KANSAS CITY MO -- In the big picture, what became the Kansas City region was once a prairie ecosystem interspersed with scattered woodlands, rivers and wetlands. Today it’s the heartland of the world’s richest agriculture region.
The grassland story from the Ice Age to today will be told with demonstrations, games, live animals, re-enactments and walks through restored native grasslands from 10 a.m. to 2 p.m. Sept. 25 at the Burr Oak Woods Nature Center in Blue Springs.

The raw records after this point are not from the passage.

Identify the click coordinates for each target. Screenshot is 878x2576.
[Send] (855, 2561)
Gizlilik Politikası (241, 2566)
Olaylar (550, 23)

“Prairie Day” will showcase the natural forces that created the tallgrass prairie and woodland ecosystem, and how this natural resource has changed as it helped sustain people through the centuries. The Missouri Department of Conservation’s restored grassland and savannah areas at Burr Oak demonstrate the beauty and importance of prairies today.
“We want people to learn what role we all play in recreating a piece of the heart of our state,” said Lisa Lacombe, Burr Oak manager.
The event at 1401 N.W. Park Road is free and families with children of all ages are welcome. Hands-on activities will include tagging monarch butterflies, banding prairie birds, flint knapping and making your own pioneer rag doll. There will be a hayride, weather permitting. The Missouri Wildflower Nursery will sell native plants for lawn and garden landscaping.